§ **Tasks for this exercise**:
**A)** Duplicate the part of the logarithm thread that opens with the words containing "also like how" and closes with "my socks off!".
**B)** Using the logarithm thread, answer these:
(i) What base is confirmed for the logarithm?
(ii) Which property does the quoted instruction say to use along with a calculator?
(iii) What final value is given for the logarithm?

§ **Excerpt to read**:
= = =

Question

log[9] 27

Answer 1

is the base 9?

Answer 2

yes

Answer 3

I would divide up the log with the rules of logarithms.

Answer 4

log 27 / log 9

Answer 5

you could use this formula to simplify it:
\[\log_{b^{n}}(x) = \frac{1}{n}\log_b(x)\]

Answer 6

is says use the change-of-base property and a calculator is find a decimal appoximation

Answer 7

joe, what's that rule called? it's been a while since i did this stuff

Answer 8

so:
\[\log_9(27) = \log_{3^{2}}(27) = \frac{1}{2}\log_3(27) = \frac{1}{2}\log_3(3^{3}) = \frac{1}{2}*3 = \frac{3}{2}\]

Answer 9

i dont know what the rule is called to be honest, i just made it up based on what you said:
\[\log_9(27) = \frac{\log(27)}{\log(9)} = \frac{\log(27)}{2\log(3)} = \frac{1}{2}*\frac{\log(27)}{\log(3)} = \frac{1}{2}\log_3(27)\]

Answer 10

so its 3/2

Answer 11

yes :)

Answer 12

also like how 9^3/2 is the square root of 9^3 = 27

Answer 13

oh yeah, that works too, i wish i had seen it that way o.O

Answer 14

Ahh, cool! Thanks you guys, you rock my socks off!

Answer 15

it would become:
\[\log_9(27) = \log_9(9^{\frac{3}{2}}) = \frac{3}{2}\]
much shorter :)

Answer 16

yupp

= = =

§ **Dataset excerpts**:
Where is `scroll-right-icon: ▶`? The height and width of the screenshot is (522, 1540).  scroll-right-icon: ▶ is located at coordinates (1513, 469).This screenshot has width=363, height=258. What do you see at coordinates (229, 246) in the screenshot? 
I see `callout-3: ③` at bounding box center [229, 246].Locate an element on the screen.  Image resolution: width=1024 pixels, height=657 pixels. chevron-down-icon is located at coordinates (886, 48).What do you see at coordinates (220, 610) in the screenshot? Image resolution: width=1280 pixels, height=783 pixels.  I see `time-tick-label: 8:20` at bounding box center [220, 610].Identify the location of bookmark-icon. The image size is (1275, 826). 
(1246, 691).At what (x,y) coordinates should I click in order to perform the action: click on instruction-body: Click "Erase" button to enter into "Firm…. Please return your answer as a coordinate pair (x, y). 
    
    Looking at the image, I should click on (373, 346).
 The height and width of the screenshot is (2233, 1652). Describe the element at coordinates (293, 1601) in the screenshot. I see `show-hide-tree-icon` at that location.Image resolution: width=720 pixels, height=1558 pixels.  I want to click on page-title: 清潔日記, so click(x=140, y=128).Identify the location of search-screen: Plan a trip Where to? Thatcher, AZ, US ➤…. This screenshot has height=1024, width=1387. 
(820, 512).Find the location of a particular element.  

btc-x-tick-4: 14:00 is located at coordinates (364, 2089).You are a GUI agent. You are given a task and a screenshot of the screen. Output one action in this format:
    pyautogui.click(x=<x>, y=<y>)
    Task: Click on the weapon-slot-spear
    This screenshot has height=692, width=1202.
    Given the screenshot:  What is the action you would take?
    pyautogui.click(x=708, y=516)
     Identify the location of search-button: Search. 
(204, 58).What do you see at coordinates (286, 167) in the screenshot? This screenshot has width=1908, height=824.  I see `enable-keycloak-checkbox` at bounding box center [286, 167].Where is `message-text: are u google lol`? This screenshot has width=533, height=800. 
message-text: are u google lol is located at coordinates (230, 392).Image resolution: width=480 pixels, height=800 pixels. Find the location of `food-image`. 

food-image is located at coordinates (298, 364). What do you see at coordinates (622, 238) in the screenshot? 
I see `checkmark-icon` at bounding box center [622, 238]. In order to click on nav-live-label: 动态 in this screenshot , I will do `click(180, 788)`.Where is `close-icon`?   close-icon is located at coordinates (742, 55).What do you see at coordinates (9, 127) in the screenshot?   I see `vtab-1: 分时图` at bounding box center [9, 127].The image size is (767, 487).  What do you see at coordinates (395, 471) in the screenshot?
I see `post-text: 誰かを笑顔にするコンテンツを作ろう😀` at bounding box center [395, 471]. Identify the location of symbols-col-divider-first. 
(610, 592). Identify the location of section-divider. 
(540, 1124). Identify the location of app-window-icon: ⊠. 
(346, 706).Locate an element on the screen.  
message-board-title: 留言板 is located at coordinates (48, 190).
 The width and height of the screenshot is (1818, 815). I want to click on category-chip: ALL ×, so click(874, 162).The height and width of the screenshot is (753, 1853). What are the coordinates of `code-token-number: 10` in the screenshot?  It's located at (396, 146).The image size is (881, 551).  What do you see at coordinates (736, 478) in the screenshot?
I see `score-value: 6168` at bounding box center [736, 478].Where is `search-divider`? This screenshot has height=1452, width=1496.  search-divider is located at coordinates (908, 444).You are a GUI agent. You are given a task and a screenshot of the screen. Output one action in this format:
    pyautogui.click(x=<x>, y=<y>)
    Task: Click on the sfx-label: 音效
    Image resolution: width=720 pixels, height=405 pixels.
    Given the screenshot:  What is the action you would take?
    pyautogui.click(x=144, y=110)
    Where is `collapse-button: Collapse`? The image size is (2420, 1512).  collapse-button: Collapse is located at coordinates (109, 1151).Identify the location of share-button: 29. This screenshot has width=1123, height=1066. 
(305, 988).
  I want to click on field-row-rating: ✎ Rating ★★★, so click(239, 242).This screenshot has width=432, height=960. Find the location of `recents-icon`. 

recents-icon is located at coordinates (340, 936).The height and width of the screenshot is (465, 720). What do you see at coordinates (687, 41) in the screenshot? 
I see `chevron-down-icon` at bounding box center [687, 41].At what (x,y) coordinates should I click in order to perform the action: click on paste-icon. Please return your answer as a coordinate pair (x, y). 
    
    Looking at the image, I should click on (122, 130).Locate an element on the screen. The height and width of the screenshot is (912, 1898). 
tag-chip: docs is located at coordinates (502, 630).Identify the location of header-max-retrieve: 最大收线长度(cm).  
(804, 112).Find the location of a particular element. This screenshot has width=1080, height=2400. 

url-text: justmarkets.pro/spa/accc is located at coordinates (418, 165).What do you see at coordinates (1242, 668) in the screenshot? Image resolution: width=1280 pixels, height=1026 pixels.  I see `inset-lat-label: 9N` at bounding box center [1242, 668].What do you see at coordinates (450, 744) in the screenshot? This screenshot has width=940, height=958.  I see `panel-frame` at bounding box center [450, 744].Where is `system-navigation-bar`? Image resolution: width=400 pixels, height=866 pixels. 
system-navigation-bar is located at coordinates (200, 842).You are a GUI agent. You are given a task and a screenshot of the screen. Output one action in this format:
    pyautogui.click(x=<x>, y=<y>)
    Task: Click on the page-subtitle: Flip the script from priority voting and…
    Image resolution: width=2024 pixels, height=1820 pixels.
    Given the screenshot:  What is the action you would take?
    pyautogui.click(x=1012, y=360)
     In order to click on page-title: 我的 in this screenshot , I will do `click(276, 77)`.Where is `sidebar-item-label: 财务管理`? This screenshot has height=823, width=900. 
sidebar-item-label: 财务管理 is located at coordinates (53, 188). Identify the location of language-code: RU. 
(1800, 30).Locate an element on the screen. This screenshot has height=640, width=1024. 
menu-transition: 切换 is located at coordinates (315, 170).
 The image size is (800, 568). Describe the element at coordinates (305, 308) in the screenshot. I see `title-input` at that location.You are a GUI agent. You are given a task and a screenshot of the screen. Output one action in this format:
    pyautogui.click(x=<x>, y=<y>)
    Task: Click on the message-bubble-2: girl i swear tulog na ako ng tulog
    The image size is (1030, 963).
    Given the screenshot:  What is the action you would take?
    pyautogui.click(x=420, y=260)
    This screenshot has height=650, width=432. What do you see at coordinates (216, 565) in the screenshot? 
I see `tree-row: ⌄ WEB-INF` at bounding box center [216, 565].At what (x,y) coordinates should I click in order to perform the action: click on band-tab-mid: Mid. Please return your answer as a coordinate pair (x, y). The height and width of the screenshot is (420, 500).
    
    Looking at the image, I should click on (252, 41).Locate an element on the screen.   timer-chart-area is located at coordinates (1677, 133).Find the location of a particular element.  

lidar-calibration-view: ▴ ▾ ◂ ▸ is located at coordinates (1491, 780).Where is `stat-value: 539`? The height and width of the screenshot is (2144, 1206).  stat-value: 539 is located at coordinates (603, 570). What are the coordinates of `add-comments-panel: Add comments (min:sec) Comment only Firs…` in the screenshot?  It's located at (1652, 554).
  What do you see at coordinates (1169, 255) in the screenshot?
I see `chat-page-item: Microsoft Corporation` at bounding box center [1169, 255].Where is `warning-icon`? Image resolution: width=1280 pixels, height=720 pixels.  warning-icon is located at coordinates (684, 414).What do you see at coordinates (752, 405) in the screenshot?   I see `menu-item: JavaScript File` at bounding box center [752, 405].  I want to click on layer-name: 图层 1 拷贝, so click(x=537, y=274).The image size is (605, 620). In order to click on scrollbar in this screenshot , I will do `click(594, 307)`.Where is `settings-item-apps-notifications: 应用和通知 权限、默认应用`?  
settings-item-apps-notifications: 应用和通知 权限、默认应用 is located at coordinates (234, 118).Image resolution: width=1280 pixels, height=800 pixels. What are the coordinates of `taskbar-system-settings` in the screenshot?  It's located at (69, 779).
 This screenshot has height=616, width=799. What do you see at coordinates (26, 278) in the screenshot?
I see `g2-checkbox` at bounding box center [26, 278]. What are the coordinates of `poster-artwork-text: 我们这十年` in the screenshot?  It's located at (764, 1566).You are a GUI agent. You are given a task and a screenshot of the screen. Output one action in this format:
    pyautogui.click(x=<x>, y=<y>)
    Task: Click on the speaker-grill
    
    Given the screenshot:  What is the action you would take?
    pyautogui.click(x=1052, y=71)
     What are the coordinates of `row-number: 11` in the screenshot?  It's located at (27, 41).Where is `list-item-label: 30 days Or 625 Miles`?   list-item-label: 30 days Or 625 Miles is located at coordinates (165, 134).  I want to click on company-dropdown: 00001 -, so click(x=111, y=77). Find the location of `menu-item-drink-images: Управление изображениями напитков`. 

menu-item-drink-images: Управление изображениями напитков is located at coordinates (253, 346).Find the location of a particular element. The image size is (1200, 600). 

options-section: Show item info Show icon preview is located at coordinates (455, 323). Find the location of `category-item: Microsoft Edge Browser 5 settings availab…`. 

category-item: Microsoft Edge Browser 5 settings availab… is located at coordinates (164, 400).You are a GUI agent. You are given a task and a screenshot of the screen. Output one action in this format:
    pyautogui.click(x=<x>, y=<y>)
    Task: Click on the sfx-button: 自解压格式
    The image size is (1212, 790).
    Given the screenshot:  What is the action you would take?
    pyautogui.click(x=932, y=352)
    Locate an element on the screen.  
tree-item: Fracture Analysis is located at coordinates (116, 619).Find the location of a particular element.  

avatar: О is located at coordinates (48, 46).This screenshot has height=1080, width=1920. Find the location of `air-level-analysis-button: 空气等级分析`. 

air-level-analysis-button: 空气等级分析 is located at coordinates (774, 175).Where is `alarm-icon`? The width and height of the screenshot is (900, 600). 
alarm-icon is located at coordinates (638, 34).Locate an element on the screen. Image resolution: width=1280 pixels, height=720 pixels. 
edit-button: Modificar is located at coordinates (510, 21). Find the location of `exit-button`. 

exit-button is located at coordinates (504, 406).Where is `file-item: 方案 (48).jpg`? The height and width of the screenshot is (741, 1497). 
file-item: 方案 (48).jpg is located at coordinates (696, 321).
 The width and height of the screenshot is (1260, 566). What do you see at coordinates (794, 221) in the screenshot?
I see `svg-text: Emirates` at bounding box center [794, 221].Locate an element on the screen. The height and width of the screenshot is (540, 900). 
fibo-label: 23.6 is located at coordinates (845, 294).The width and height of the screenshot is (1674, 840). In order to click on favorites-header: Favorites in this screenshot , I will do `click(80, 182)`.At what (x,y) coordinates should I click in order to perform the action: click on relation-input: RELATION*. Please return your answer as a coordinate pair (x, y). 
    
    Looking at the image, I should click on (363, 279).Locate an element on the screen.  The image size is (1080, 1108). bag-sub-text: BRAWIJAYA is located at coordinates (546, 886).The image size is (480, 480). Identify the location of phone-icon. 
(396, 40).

= = =

§ **Results of the tasks**:
**A)**
also like how 9^3/2 is the square root of 9^3 = 27

Answer 13

oh yeah, that works too, i wish i had seen it that way o.O

Answer 14

Ahh, cool! Thanks you guys, you rock my socks off!

**B)**
(i) 9
(ii) The change-of-base property
(iii) 3/2